Local Scale Invariance in Quantum Theory: Experimental Predictions

TL;DR

This paper investigates the experimental implications of a local scale invariant, non-Hermitian pilot-wave formulation of quantum theory, predicting subtle effects in interference experiments and spectral properties that could distinguish it from standard quantum mechanics.

Contribution

It introduces a novel local scale invariant quantum theory with specific experimental predictions, including trajectory-dependent probabilities and tiny spectral modifications.

Findings

Position probability density depends on slit crossing due to scale effects.
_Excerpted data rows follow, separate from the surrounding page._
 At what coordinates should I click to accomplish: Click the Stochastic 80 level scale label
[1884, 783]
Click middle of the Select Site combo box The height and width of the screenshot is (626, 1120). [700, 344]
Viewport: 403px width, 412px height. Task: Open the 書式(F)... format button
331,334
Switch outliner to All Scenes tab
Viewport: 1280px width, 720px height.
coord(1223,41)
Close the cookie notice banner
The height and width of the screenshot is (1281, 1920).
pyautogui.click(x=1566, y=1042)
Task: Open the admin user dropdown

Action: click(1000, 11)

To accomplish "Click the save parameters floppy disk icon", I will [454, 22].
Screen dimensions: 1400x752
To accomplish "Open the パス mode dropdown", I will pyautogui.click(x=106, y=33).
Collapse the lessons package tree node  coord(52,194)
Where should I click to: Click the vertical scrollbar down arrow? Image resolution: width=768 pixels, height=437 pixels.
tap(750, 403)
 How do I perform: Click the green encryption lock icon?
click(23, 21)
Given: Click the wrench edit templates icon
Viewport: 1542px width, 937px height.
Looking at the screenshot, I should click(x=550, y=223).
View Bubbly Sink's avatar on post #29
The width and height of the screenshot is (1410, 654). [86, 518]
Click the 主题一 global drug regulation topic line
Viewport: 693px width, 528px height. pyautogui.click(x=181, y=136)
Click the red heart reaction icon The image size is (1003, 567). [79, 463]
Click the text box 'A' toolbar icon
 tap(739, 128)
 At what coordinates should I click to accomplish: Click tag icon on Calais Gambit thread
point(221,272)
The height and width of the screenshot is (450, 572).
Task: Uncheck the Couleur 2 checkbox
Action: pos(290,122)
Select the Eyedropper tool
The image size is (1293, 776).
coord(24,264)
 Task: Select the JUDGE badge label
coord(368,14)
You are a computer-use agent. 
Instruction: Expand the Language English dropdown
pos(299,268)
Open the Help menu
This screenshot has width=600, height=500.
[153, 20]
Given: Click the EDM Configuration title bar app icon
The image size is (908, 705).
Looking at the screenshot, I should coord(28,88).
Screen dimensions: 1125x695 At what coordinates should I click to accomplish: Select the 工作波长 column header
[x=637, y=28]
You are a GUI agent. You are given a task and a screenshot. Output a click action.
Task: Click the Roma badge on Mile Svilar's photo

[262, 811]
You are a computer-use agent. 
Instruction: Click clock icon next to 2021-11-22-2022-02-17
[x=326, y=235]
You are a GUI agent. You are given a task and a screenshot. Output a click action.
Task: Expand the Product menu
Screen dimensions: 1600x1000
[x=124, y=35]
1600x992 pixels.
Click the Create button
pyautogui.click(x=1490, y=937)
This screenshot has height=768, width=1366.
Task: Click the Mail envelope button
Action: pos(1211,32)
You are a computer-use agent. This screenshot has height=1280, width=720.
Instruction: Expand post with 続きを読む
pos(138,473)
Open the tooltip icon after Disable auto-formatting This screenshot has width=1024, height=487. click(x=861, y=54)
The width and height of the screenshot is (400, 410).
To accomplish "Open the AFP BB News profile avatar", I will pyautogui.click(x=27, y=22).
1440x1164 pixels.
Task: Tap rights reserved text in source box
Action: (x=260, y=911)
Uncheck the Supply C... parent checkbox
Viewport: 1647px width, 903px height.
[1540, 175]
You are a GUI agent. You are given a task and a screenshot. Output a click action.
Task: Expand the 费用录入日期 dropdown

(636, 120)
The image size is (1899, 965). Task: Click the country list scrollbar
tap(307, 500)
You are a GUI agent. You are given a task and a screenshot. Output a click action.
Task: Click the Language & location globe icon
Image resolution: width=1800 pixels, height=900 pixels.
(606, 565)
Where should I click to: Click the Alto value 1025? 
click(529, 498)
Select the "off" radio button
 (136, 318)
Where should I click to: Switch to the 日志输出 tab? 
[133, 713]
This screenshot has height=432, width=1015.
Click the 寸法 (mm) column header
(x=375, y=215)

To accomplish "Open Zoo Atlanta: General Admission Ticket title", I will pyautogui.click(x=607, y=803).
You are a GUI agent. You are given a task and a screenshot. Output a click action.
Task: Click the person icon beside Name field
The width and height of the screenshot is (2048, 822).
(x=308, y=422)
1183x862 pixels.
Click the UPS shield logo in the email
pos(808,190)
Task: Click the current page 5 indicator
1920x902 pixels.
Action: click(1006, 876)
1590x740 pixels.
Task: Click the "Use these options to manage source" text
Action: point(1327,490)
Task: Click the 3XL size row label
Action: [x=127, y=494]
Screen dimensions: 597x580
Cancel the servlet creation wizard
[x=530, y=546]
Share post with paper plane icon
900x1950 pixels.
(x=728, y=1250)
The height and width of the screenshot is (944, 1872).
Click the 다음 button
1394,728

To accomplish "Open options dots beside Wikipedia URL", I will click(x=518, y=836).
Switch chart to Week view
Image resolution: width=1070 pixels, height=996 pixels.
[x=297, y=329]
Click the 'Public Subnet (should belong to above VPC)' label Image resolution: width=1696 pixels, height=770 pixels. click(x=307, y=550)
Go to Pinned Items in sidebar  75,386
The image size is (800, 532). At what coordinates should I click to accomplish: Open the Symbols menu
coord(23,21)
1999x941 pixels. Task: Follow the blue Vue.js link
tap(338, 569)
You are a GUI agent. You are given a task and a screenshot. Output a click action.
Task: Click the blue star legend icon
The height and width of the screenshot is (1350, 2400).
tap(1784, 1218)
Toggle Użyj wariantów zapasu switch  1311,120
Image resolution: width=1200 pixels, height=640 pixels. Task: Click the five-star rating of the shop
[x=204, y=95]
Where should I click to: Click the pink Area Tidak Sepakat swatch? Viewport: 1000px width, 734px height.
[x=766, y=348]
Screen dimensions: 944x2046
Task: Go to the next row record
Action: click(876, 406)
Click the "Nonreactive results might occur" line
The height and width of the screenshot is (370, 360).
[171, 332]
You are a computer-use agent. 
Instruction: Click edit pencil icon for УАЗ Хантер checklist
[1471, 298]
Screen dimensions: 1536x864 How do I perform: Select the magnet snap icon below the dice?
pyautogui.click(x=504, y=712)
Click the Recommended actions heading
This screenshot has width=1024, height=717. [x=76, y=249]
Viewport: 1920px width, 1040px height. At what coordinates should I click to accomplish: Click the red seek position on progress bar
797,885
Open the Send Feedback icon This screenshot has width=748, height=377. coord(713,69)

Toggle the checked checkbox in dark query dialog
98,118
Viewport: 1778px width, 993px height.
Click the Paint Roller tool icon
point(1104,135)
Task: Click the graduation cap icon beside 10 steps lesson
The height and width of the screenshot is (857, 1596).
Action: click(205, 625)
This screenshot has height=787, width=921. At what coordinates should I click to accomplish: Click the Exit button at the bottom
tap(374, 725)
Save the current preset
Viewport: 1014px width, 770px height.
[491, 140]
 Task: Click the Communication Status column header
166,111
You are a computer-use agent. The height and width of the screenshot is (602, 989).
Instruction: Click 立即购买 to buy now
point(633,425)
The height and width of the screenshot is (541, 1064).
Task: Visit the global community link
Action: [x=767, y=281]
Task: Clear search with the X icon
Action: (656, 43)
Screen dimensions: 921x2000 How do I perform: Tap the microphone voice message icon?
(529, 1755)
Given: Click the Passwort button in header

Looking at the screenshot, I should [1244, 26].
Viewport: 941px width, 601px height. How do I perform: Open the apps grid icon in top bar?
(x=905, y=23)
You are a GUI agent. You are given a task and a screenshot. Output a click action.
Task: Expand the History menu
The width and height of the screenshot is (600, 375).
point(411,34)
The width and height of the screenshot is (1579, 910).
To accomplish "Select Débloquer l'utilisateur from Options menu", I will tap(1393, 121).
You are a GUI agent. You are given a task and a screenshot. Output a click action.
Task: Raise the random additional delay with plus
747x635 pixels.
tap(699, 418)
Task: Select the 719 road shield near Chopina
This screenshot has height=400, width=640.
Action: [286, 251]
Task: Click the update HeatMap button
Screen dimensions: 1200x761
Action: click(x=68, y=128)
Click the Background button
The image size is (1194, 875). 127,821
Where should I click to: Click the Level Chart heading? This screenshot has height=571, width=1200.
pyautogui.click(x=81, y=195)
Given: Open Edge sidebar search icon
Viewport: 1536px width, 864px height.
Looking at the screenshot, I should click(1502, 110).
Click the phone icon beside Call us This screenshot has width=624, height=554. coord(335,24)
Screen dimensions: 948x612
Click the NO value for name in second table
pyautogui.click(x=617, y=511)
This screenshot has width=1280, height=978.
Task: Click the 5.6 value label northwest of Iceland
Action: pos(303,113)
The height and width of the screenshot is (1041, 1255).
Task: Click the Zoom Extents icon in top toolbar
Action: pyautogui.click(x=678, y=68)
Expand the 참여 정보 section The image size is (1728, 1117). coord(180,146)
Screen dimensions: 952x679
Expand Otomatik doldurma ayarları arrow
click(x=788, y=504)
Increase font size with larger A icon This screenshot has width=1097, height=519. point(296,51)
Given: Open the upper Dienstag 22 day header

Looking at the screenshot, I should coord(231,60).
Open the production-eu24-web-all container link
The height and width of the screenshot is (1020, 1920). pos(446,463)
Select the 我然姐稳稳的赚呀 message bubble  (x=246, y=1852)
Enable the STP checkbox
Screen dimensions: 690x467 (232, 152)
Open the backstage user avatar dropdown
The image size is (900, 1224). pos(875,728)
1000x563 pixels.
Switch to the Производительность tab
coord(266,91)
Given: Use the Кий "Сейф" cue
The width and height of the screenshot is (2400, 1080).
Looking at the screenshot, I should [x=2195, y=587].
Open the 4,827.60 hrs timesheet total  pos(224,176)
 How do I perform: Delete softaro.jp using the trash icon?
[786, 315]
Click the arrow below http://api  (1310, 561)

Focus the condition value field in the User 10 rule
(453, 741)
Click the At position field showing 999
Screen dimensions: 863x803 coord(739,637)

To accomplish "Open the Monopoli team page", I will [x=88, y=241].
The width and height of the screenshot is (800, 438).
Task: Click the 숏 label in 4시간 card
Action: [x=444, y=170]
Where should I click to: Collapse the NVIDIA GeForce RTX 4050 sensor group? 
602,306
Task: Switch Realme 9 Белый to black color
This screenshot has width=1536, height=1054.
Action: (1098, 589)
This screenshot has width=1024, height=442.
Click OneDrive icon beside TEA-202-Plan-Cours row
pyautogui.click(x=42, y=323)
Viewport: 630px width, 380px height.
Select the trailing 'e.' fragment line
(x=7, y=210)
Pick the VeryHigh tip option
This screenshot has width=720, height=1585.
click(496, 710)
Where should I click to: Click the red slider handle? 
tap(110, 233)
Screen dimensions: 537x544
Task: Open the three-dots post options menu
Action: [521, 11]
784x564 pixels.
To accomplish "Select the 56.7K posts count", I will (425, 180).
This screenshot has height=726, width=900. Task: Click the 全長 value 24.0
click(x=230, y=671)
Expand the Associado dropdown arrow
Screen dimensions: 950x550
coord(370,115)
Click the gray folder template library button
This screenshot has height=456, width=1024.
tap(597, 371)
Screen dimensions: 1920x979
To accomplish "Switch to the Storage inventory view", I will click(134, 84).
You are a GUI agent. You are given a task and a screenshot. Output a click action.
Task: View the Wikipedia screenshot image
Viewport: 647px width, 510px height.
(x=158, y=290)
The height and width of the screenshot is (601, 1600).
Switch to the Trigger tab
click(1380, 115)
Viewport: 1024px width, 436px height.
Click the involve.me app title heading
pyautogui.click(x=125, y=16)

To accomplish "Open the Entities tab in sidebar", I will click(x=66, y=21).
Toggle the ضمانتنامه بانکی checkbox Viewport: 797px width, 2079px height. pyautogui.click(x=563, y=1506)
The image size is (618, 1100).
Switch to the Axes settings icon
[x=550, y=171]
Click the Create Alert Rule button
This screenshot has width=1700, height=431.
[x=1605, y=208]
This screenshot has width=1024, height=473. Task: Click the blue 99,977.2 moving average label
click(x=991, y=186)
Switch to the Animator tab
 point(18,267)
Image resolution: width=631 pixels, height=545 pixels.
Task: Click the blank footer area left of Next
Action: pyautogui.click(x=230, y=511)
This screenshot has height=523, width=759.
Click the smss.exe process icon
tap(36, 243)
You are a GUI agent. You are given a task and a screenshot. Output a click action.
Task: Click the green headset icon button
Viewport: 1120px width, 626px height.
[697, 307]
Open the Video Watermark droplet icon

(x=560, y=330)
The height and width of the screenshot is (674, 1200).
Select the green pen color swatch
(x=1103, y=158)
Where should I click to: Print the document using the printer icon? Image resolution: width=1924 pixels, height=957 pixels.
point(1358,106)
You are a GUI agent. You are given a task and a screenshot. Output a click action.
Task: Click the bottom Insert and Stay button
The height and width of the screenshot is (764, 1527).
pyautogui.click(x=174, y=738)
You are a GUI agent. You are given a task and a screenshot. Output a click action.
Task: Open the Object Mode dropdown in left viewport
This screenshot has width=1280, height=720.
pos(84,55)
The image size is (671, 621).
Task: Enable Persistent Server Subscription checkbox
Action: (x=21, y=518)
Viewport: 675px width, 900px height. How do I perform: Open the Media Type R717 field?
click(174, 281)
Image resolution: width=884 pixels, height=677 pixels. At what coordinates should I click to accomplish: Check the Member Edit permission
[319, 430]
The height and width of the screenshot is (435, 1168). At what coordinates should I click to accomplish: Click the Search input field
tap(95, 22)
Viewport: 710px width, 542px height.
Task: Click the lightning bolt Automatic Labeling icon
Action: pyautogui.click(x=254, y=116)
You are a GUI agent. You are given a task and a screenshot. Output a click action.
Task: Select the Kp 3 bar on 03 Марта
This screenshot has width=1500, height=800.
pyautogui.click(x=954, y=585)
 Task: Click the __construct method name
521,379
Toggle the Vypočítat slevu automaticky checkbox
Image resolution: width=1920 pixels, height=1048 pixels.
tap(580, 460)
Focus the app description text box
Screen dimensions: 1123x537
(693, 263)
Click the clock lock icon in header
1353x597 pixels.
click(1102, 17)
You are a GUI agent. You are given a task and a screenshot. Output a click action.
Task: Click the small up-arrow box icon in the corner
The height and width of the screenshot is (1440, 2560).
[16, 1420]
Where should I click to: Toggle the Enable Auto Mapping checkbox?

Spectral intensities are history-dependent, unlike in standard quantum theory.

Energy eigenvalues are modified by tiny imaginary corrections affecting spectral linewidths.

Abstract

We explore the experimental predictions of the local scale invariant, non-Hermitian pilot-wave (de Broglie-Bohm) formulation of quantum theory introduced in arXiv:2601.03567. We use Weyl's definition of gravitational radius of charge to obtain the fine-structure constant for non-integrable scale effects $\alpha_S$. The minuteness of $\alpha_S$ relative to $\alpha$ ($\alpha_S/\alpha \sim 10^{-21}$) effectively hides the effects in usual quantum experiments. In an Aharonov-Bohm double-slit experiment, the theory predicts that the position probability density depends on which slit the particle trajectory crosses, due to a non-integrable scale induced by the magnetic flux. This experimental prediction can be tested for an electrically neutral, heavy molecule with mass $m \sim 10^{-19} \text{g}$ at a $\sim 10^5 \text{ esu}$ flux regime. We analyse the Weyl-Einstein debate on the second-clock effect using the theory and show that spectral frequencies are history-independent. We thereby resolve Einstein's key objection against local scale invariance, and obtain two further experimental predictions. First, spectral intensities turn out to be history-dependent. Second, energy eigenvalues are modified by tiny imaginary corrections that modify spectral linewidths. We argue that the trajectory dependence of the probabilities renders our theory empirically distinguishable from other quantum formulations that do not use pilot-wave trajectories, or their mathematical equivalents, to derive experimental predictions.